Поддержанная союзниками буржуазия решается путем дворцового переворота омолодить дряхлеющее самодержавие - сменить бездарного царя и посадить другого - своего ставленника. Весь план был рассчитан на то, чтобы, не прекращая войны, усилить борьбу с нарастающей революцией. В столице образовалось два тайных кружка. В первый входили большей частью военные, офицеры гвардии. Видную роль играл там генерал Крымов, получивший известность уже после революции как соучастник выступления генерала Корнилова.

Будущий министр в первом правительстве после Февральской революции 1917 года Терещенко в своих воспоминаниях о генерале Крымове рассказывает: "Он и его друзья сознавали, что если не взять на себя руководство государственным переворотом, его сделают народные массы, и прекрасно понимали, какими последствиями и какой гибельной анархией это может грозить.

Но более осторожные лица убеждали, что час еще не настал. Прошел январь, половина февраля. Наконец мудрые слова искушенных политиков перестали нас убеждать, и тем условным языком, которым мы между собой сносились, генерал Крымов в первых числах марта был вызван в Петроград из Румынии,, но оказалось уже поздно"[108].

По воспоминаниям Родзянко переговоры происходили на квартире Гучкова. Тузы финансового и промышленного мира знали, что заговор одобряют генералы Алексеев, Рузский, Брусилов. Одновременно в том же самом направлении шла работа и среди офицерства петроградских гвардейских полков. С офицерами был связан и Пуришкевич. Второй кружок состоял из думских деятелей. Милюков признавался после Февральской революции 1917 года: "Значительная часть членов первого состава Временного правительства участвовала в совещаниях этого второго кружка, некоторые же... знали и о существовании первого"[109].

Заговорщики предполагали свергнуть Николая, царицу отправить в монастырь, императором сделать малолетнего Алексея, а до совершеннолетия назначить фактическим правителем, регентом, великого князя Михаила Александровича, брата царя. В качестве первого шага дворцового переворота намечалось убийство Распутина. В ночь с 17 на 18 декабря Распутина пригласили на квартиру к князю Феликсу Юсупову, где Пуришкевич вместе с хозяином квартиры и великим князем Дмитрием Павловичем шестью выстрелами покончили со "старцем".

У высокопоставленных заговорщиков, вышедших из той среды, которая создала и воспитала распутинщину, была тайная мысль, что двор после этого убийства одумается. К Николаю обращались его родные, указывая, что он ведет к гибели и себя и всех своих близких. Но царь бросил Ставку и примчался в столицу. Тут было решено продолжать выполнение плана. Внесли только по предложению Протопопова одно изменение: Думу пока не разгонять. 6 января был опубликован указ Николая об отсрочке до 14 февраля возобновления занятий Государственной думы и Государственного совета. Боялись не столько возбуждения буржуазных верхов, сколько быстрого назревания революции внизу: разгон Думы по мнению Протопопова мог стать легальным поводом для выступления масс.

## Задания
1. Кого, по отрывку о дворцовом перевороте, заговорщики хотели назначить регентом до совершеннолетия Алексея?
2. Продолжите отрывок о дворцовом перевороте после его последнего предложения.
Этот материал взят из другого источника.

## Предоставленный материал
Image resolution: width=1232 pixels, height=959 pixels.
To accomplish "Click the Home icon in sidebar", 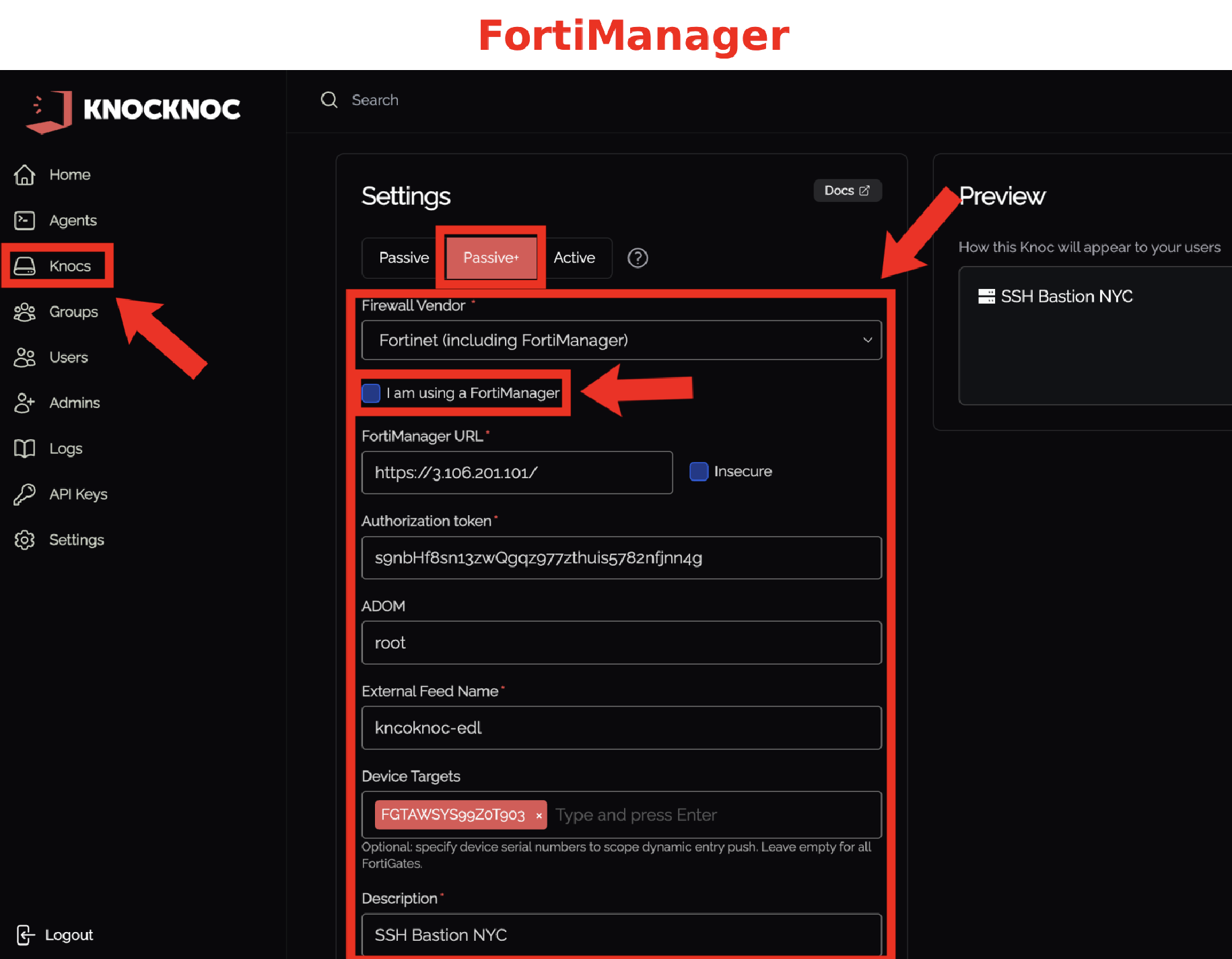I will pos(25,175).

## Ответы к заданиям
1. Великого князя Михаила Александровича, брата царя.

2.
Новую отсрочку депутаты приняли по словам центрального органа кадетской партии "Речь" как завершение похода правительства против Думы. Притихшие буржуазные заговорщики, в свою очередь, ускорили подготовку заговора. Родзянко из частной беседы с председателем Совета министров узнал, что Николай подписал уже три указа, не проставляя даты их обнародования: первый - о полном роспуске Думы, второй - об отсрочке занятий до окончания войны и третий - о прекращении работ на неопределенное время. Председатель Думы телеграфно вызвал в Петроград московского губернского предводителя дворянства Базилевского, председателя съезда объединенного дворянства А. Д. Самарина, петроградского губернского предводителя Сомова. Из Москвы вызвали от земского союза князя Г. Е. Львова, которого чаще других прочили в премьеры нового правительства, М. В. Челнокова - от Союза городов и А. И. Коновалова - от съезда промышленников и фабрикантов. Было намечено, что Самарин от имени дворянства попросит аудиенции у царя и попытается открыть ему глаза на положение вещей. 19 января предполагали созвать съезд объединенного дворянства. Одновременно в тайном кружке решили в феврале 1917 года, как сообщал Гучков на допросе в следственной комиссии уже после Февральской революции, "захватить по дороге между Ставкой и Царским селом императорский поезд, вынудить отречение, затем одновременно при посредстве воинских частей, на которые здесь, в Петрограде, можно было рассчитывать, арестовать существующее правительство и затем уже объявить как о перевороте, так и о лицах, которые возглавят собой правительство. Таким образом... дело пришлось бы иметь не со всей армией, а с очень небольшой ее частью"[110].

Союзная дипломатия так же, как и вожди русской буржуазии, считала, что только государственный переворот может предупредить революцию и "спасти" Россию.

Английский посол Джордж Бьюкенен в своих воспоминаниях признается, что заговорщики обсуждали у него в посольстве вопрос о перевороте. "Дворцовый переворот, - пишет он в своих мемуарах, - обсуждался открыто, и за обедом в посольстве один из моих русских друзей, занимавший высокое положение в правительстве, сообщил мне, что вопрос заключается лишь в том, будут ли убиты император и императрица или только последняя"[111].

Так выглядел заговор дворянско-буржуазиых верхов. Достаточно этого признания Бьюкенена, чтобы считать доказанным не просто его осведомленность, но и участие в этом заговоре. Несомненно, что посол союзной державы, осведомленный о возможности убийства императора, при котором он представлял своего короля, и покрывающий заговорщиков, являлся участником заговора. Бьюкенен откровенно рассказывает, что "русский друг, который был впоследствии членом Временного правительства, известил его о готовящемся перед пасхой перевороте"[112].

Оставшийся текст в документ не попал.